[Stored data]
- Opening Delimiter -

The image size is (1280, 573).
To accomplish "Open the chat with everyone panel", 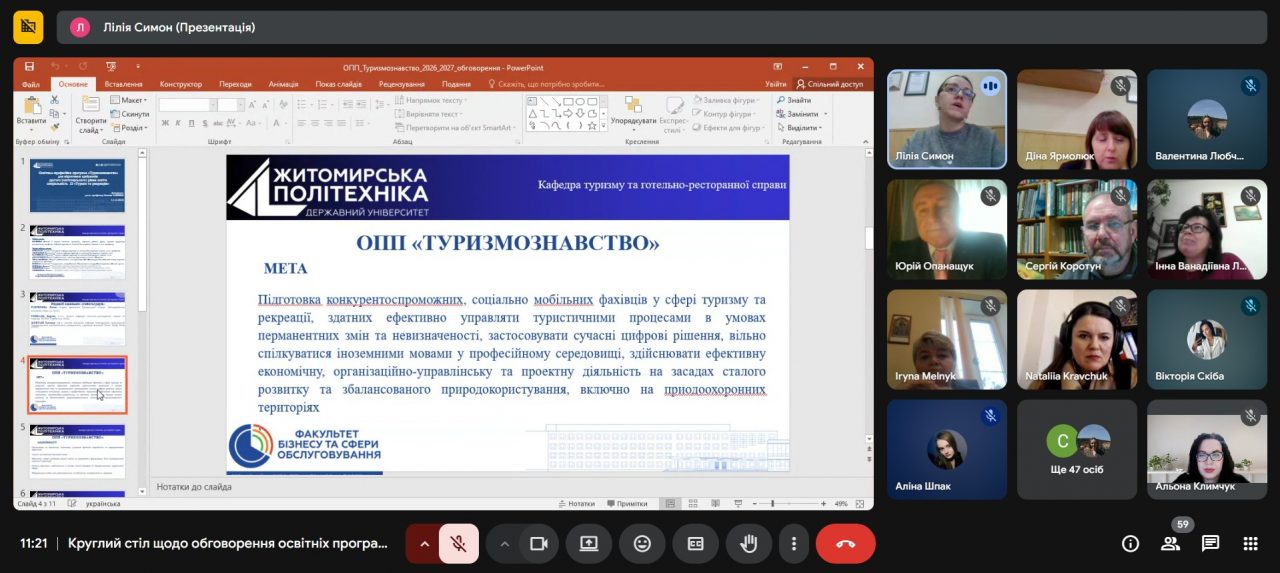I will tap(1210, 544).
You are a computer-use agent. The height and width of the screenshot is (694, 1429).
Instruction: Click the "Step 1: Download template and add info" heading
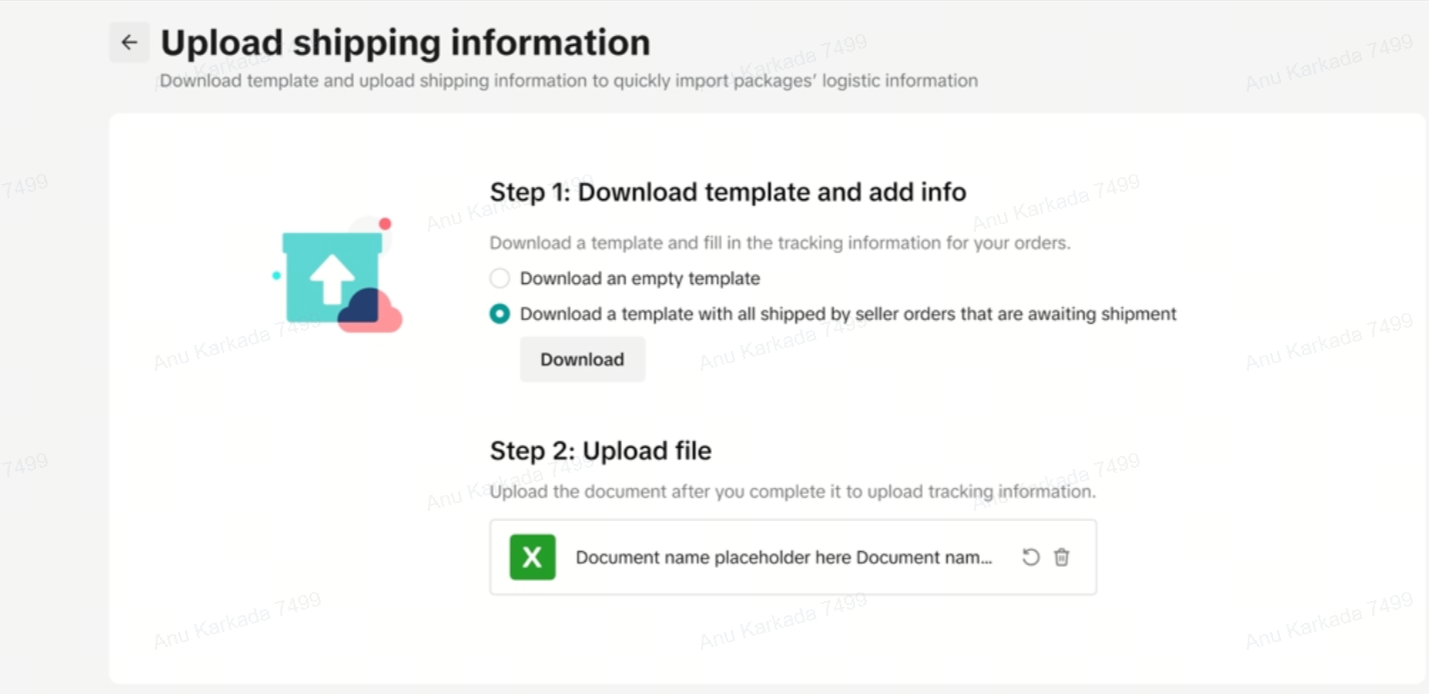coord(728,192)
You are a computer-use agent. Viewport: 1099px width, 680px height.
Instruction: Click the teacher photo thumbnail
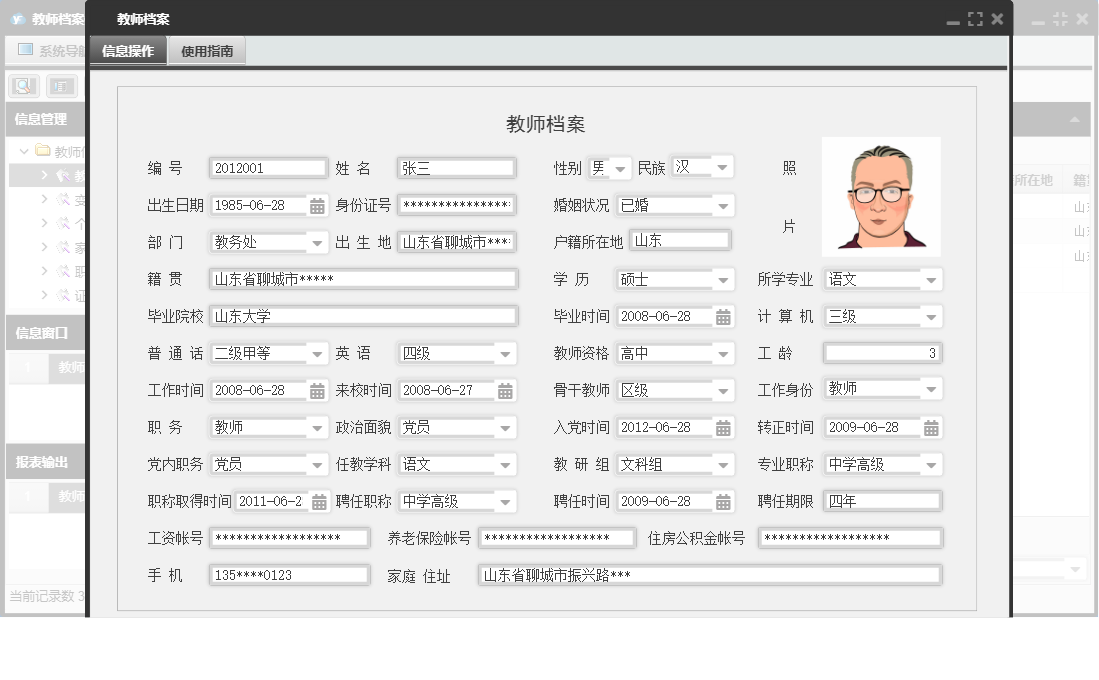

- Closing Delimiter -

Only a number is wanted. Count the lines of the data that contain "agent".

▶ _Exercise output_: 2